Doch wer ist der Kerl überhaupt und was will er? Zunächst einmal: Über seinen wirklichen Namen weiß die Öffentlichkeit nichts und sie soll auch nichts erfahren. „Ich bin Fitti, das reicht doch“, sagt Fitti. Hört sich ja auch ganz griffig an. Sein Alter ist ebenfalls unbekannt und geheim. Da passt er auch auf. Fragt man ihn, den gelernten Kulissenbauer aus einem Dorf bei Braunschweig (das darf man immerhin wissen), wie lange er in seinem Handwerkerberuf gearbeitet hat, bevor er ins Unterhaltungsfach gewechselt ist, dann bekommt man die clevere Antwort: „Seit der Lehre.“ Punkt für Fitti. Der Umweg zu seiner Musik führte ihn über die Kunst. Fitti sprüht Graffitis, dreht kleine Videos. Zwischenzeitlich nach Berlin, Bezirk Friedrichshain, übergesiedelt, macht er ein Praktikum in einer Werbeagentur, zieht mit ein paar Ähnlichgesinnten in eine Künstler- und Kiffer-WG. Lernt Leute kennen, darunter den Produzenten Udo Zwackel, und nimmt erste Lieder auf. „#Yolo“ kommt direkt gut an, auch „Du willst sein wie Fitti“ schlägt recht hohe Wellen. Nächster Schritt: Ein ganzes Album. Zwei Jahre lang ist „#Geilon“ in der Mache. „Wir haben aufgenommen, worauf wir Bock hatten“, sagt der MC. „Ich habe weniger Grenzen und Berührungsängste als die meisten anderen Musiker.“ Seinen amateurhaft-charmanten Sprechgesang unterlegt er mit allem, was gefällt, mit Disco, Techno, HipHop.

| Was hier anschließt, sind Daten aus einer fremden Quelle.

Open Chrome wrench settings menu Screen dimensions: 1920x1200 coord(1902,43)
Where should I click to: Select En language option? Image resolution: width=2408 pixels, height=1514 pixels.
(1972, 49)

Haupteinfluss sei Snoop Dogg, aber auch Nirvana, Guns‘n‘Roses und Eric Clapton mag er gern.

„#Geilon“ ist ein Partyalbum. Und MC Fitti ist ein Spackenrapper, der Spaßmusik macht. Und den trotzdem oder deswegen auch die coolen Kids vom Schulhof mögen. Beim „Bundesvision Song Contest“ tritt MC Fitti für Berlin an und zählt zum Favoritenkreis.